I think I accidentally offended my neighbour

I wish they’d just go ahead and replace all the doors in public places with revolving doors. Regular doors pose a dilemma of political correctness.

I was walking home the other day and I struggled to maneuver my way past some lady who was walking obnoxiously slowly on a narrow sidewalk. There was a pile of trash on the curb so it would have been very awkward to step down into the street to get past her. Doing so would have required me to either squeeze in between two parked cars or climb over the mountain of garbage. Since the cars were all parked pretty damned close together, either choice would have made me look like an idiot. Had I elected to step down into the street to get past her, I actually would have had to turn around and walk back in the direction I had come for a few dozen feet to get around the heap of garbage to actually reach some cars that I could squeeze through. That would have made it obvious I was going to some considerable length to get around her, which she may have been offended by. If not offended, then bothered at least by having it brought to her attention that she was walking so slowly that I had to inconvenience myself in such a way to get around her.

So instead I decided to veer inwards as I walked down the sidewalk, positioning myself closer to the building than to the street. This seemed to me the better way to maneuver past her since it would be a bit more discrete than climbing over or walking around the garbage heap to get past her. Furthermore, being the more discrete method, my actions would be less likely to cause her to feel uncomfortable about her slowness, since my discretion would make it appear that I was only mildly inconvenienced by her, whereas climbing over a mountain of trash might make her feel guilty about her poor walking skills.

My plan was to veer sharply to the left towards the building on that side of the sidewalk and make my move to get past her by skirting into the slight alcove where the door to the building was located and then discretely dashing outwards in front of her just in time to make it across the street. This seemed the perfect plan because it was the strategy least likely to cause her to feel self-conscious about her slowness since the way I planned to do it would probably not have made obvious the degree to which she was inconveniencing the people walking down the street behind her.

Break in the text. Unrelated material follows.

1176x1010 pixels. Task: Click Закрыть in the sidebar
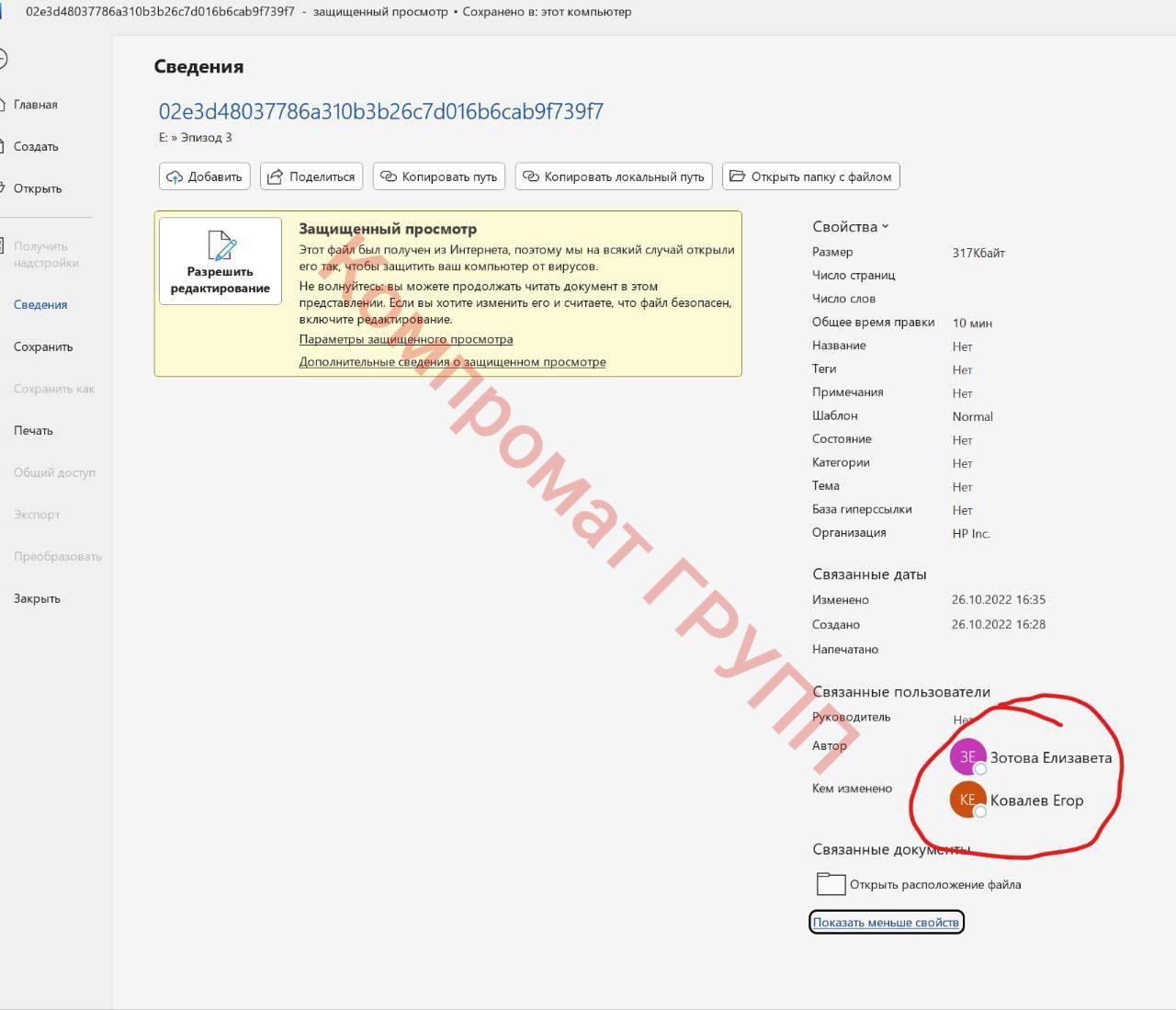37,599
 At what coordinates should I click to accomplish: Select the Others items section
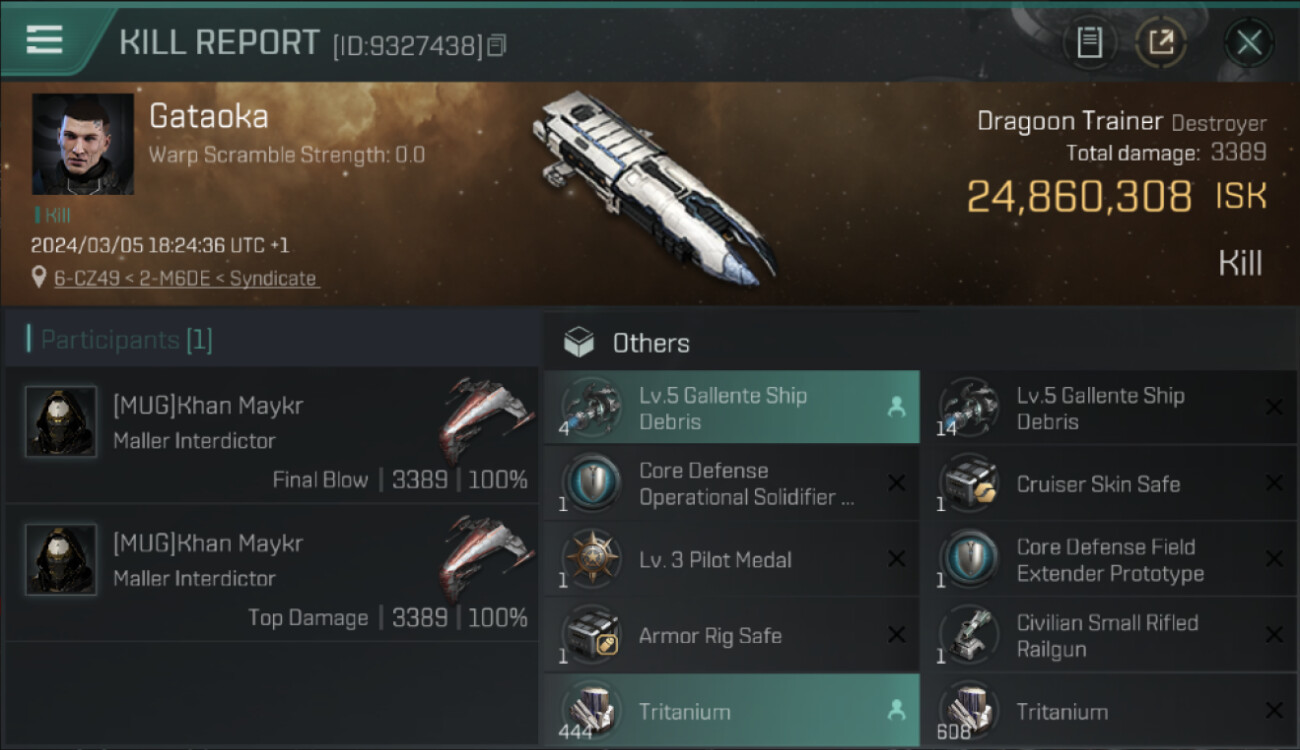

However, in the unlikely event that she did notice and felt insulted or something, I could dash off across the street and she, lacking my renowned swiftness, wouldn’t have been able to make it across in time to catch up to me. If she had wanted to pursue me and scold me, she would have had to wait for the next light, since there was no way she would have made it across the street in time to cross right after me at the pace she was moving. Of course, by the time the next light would have come around, I would have been long gone.

The challenge

Unfortunately for me, my plan completely backfired. Just as I was about to put my plan into action, she sharply veered left into the alcove where the door was. I thought to myself, “Oh shit! She must live in this building!” and I realised I would have to do some fancy footwork to make it look like I hadn’t been planning to enter the same alcove. I was already in motion towards the alcove though so I nearly tripped over myself. I regained my balance and saw that this slow person was actually not making a move to enter the building nor was she moving towards the intercom panel to be let into the building by someone else. She was just standing there! In the split-second I had to make my decision, I came to understand that the best option left to me was to try to dash as deeply into the alcove as possible, proceed in a curving motion around her, and then exit the alcove, emerging from it ahead of her, closer to the crosswalk that would serve as my escape route. This was a risky move, but I was by now too close to the alcove on the left side of the sidewalk for it to be possible for me to readjust my orientation towards the right side, where the garbage was, while still maintaining some level of delicacy. I had no choice.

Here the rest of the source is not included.